A monster earthquake rocked Taiwan on Wednesday morning, collapsing buildings in the city of Hualien and triggering tsunami alerts. There was no immediate word on casualties.

Video posted to social media showed several tall buildings off their foundations and listing to one side at a sickening angle. Other footage showed bikes and cars stopped on a bridge while it shook and swayed.

TVBS, a Taiwanese broadcaster, said the massive cliff at the head of turtle-shaped Guishan Island had been damaged.

The U.S. Geological Survey measured the quake—which could be felt in Taipei—at 7.4 on the Richter scale, with aftershocks as high as 6.5. Tsunami warnings were issued for Okinawa and nearby islands in Japan.

“The earthquake is close to land and it’s shallow. It’s felt all over Taiwan and offshore islands,” a Taiwanese official told reporters, according to Agence France-Presse. “It’s the strongest in 25 years since the (1999) earthquake.”

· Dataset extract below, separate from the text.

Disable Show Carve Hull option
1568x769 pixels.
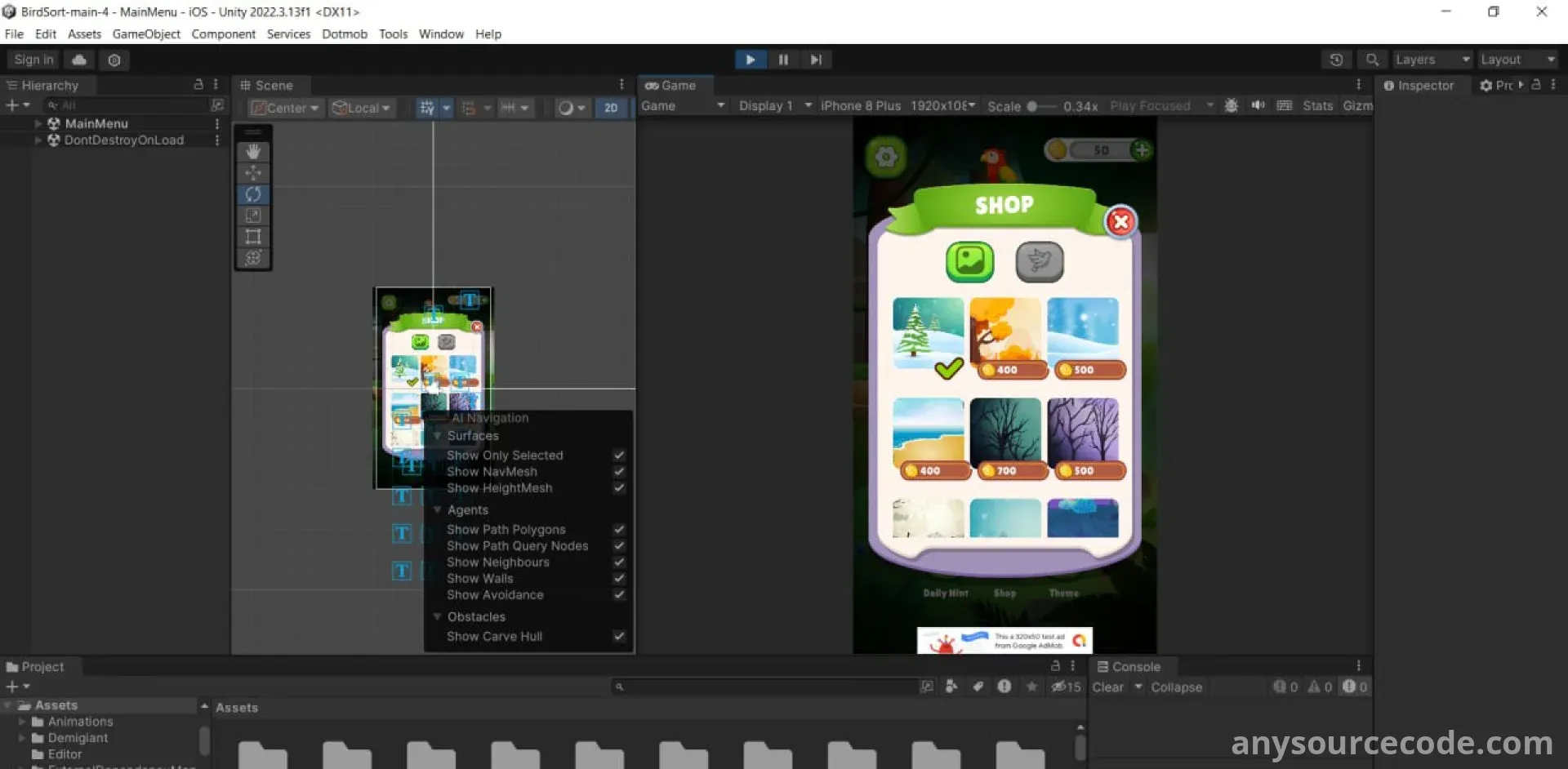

The 1999 quake, which measured at 7.6-magnitude, that killed 2,400 people.

The meteorological agency reported that foot-high waves sparked by the temblor had already reached some areas and others as high as 9 feet could be on the way, according to the broadcaster NHK.

The Philippines Seismology Agency also warned people on the coast of several provinces to get to higher ground, according to Reuters.